Assignment →
Track down every line below that holds "width" and copy it.
-- Exercise material follows --
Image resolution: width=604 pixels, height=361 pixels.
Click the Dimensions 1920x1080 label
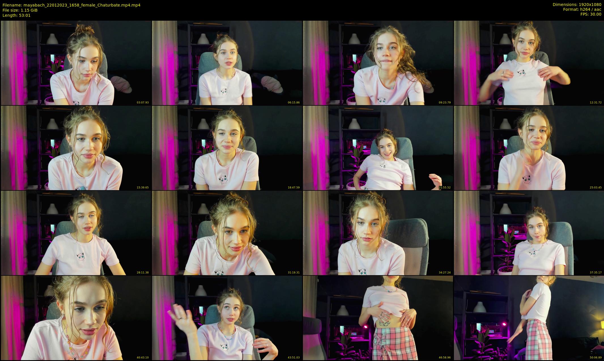tap(577, 5)
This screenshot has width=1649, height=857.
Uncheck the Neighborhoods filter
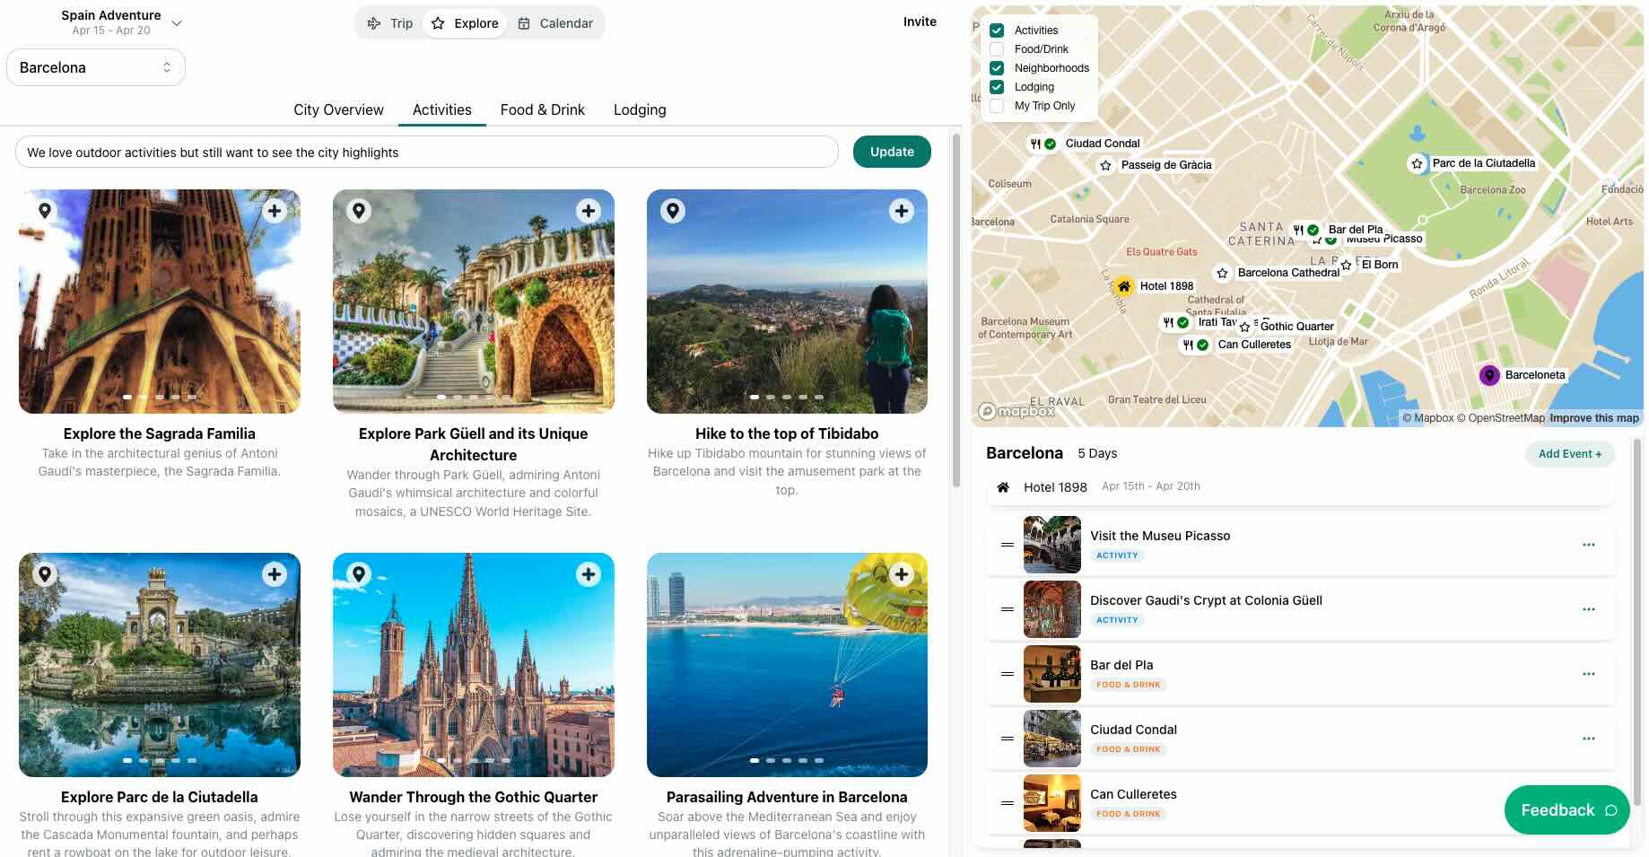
-- Exercise material concluded --
Exercise answer →
Image resolution: width=604 pixels, height=361 pixels.
This screenshot has width=1649, height=857.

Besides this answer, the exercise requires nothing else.